From the Journals

Pancreatic surgery: Similar outcomes with primary anastomosis, allografts


 

FROM THE JOURNAL OF VASCULAR SURGERY: VENOUS AND LYMPHATIC DISEASES

Pancreatic tumor involvement with the superior mesenteric vein/portal vein (SMV/PV) is common and requires exploration and resection, which has now become an integral part of routine surgical treatment. The short-term outcome of SMV/PV reconstruction with interposed cold-stored cadaveric venous allografts was found to be comparable to that of reconstruction with primary end-to-end anastomosis, according to the results of a study performed by Dyre Kleive, MD, and his colleagues.

In order to assess the optimal method of reconstructing the portal vein during pancreatic surgery, Dr. Kleive and his colleagues performed a retrospective review of all patients undergoing pancreatic surgery with venous resection and reconstruction at a single center between January 2006 and December 2015.

A total of 857 patients underwent open pancreatic surgery during the study period, of whom 171 (20%) had vascular resection and reconstruction. The study population comprised 42 patients treated with cold-stored interposition cadaveric allografts for reconstruction and 71 patients who had primary end-to-end anastomosis instead. Patients with other forms of reconstruction were excluded, according to an online report in the Journal of Vascular Surgery: Venous and Lymphatic Disorders (2017. doi: 10.1016/j.jvsv.2017.09.003).

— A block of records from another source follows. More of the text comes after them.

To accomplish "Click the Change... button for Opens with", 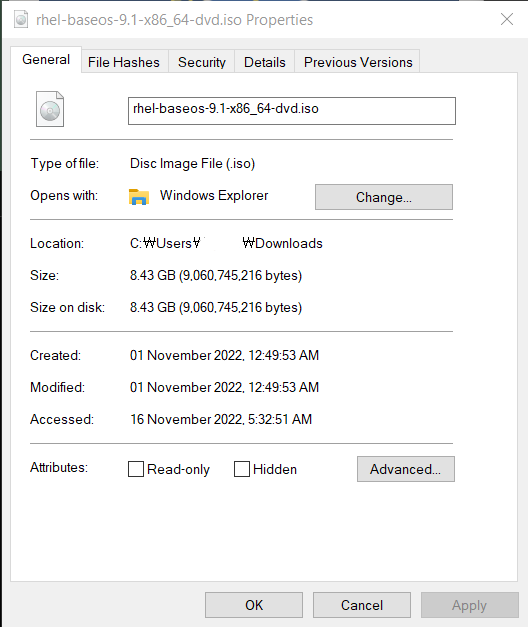I will point(384,197).
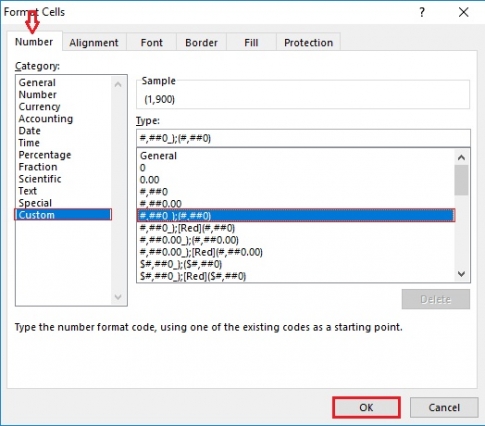Click the Cancel button

pos(444,407)
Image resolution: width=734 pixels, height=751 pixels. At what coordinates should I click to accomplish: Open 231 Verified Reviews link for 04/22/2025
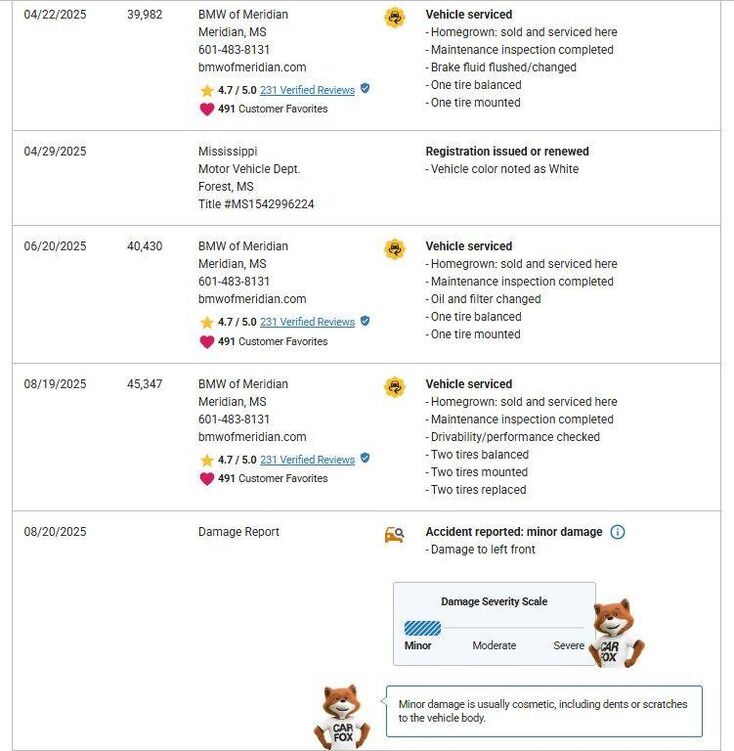click(307, 90)
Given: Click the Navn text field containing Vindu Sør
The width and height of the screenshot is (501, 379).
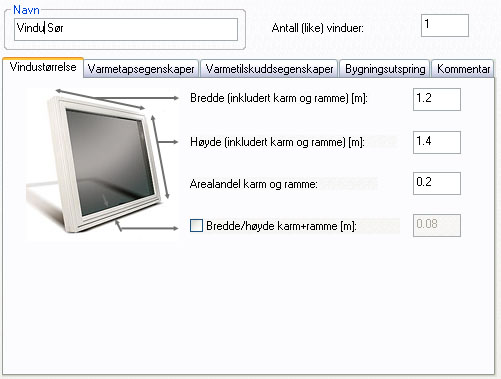Looking at the screenshot, I should [126, 29].
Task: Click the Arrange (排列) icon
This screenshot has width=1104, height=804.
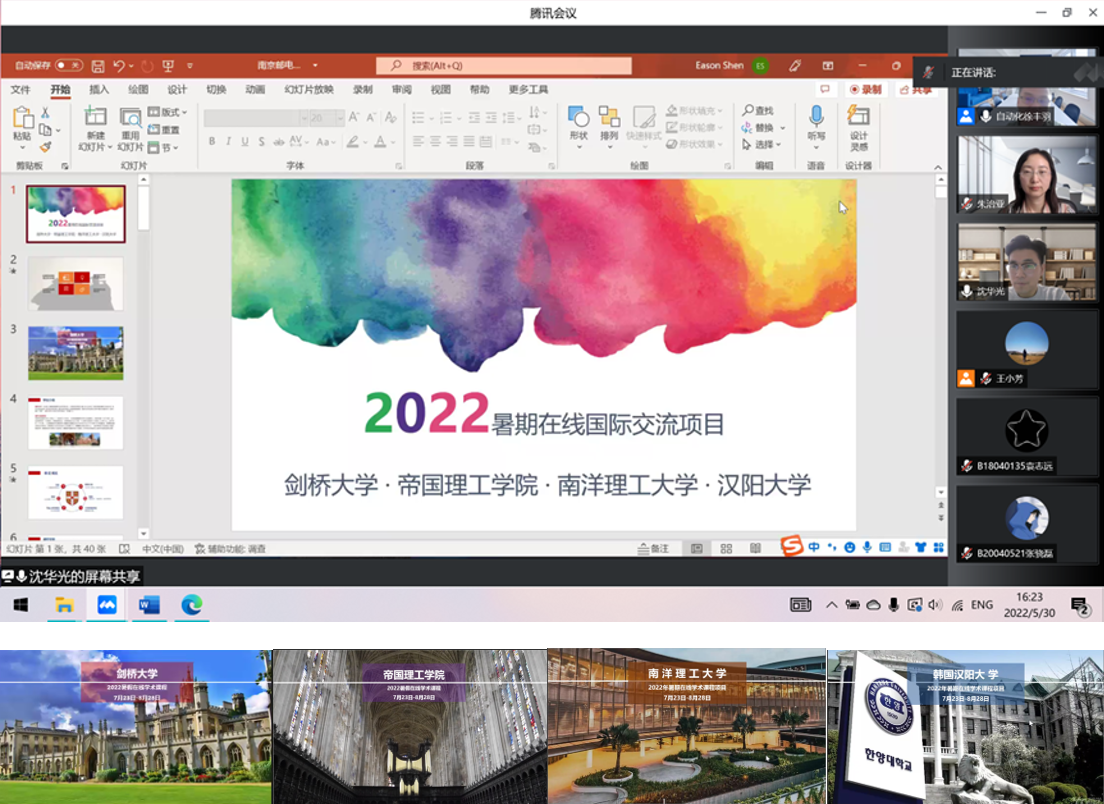Action: (x=609, y=117)
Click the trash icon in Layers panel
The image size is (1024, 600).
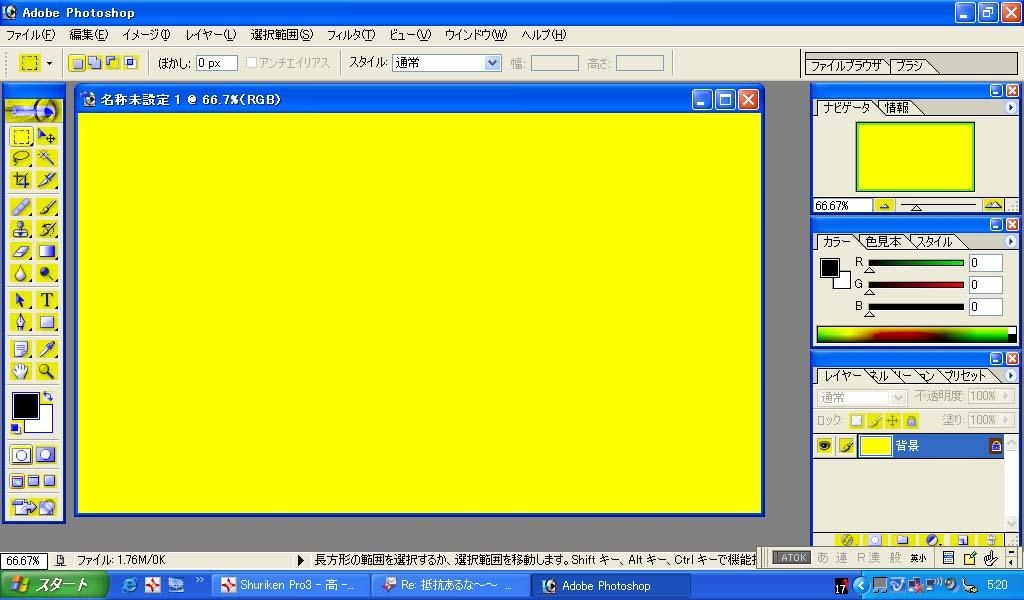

Early failure at the reconstruction site was defined as the presence of thrombosis or no flow or low flow within the first 30 days after surgery.

Patients in the allograft group had statistically significantly longer mean operative times, more intraoperative bleeding, more frequent use of neoadjuvant therapy, and a longer length of tumor-vein involvement than the anastomosis group.

However, there was no statistically significant difference in the number of patients with major complications (42.9% for allografts vs. 36.6% for anastomosis) or early failure at the reconstruction site (9.5% for allografts vs. 8.5% for anastomosis) between the two groups, Dr Kleive and his colleagues reported.

The proportion of patients with grade C stenosis at last available imaging scan was significantly higher in the allograft group (26/42 [61.9%] vs. 13 of 66 [19.7%] for the anastomosis group; P less than .01). A subgroup analysis of 10 patients in the allograft group showed the presence of donor-specific antibodies in all patients. This could indicate that graft rejection was a contributing factor to the statistically higher development of severe stenosis in allograft vs. anastomosis patients, the authors suggested.

“This study shows that the short-term outcome of SMV/PV reconstruction with interposed cold-stored cadaveric venous allografts is comparable to that of reconstruction with primary end-to-end anastomosis,” the researchers concluded.

Dr. Kleive and his colleagues reported that they had no conflicts of interest.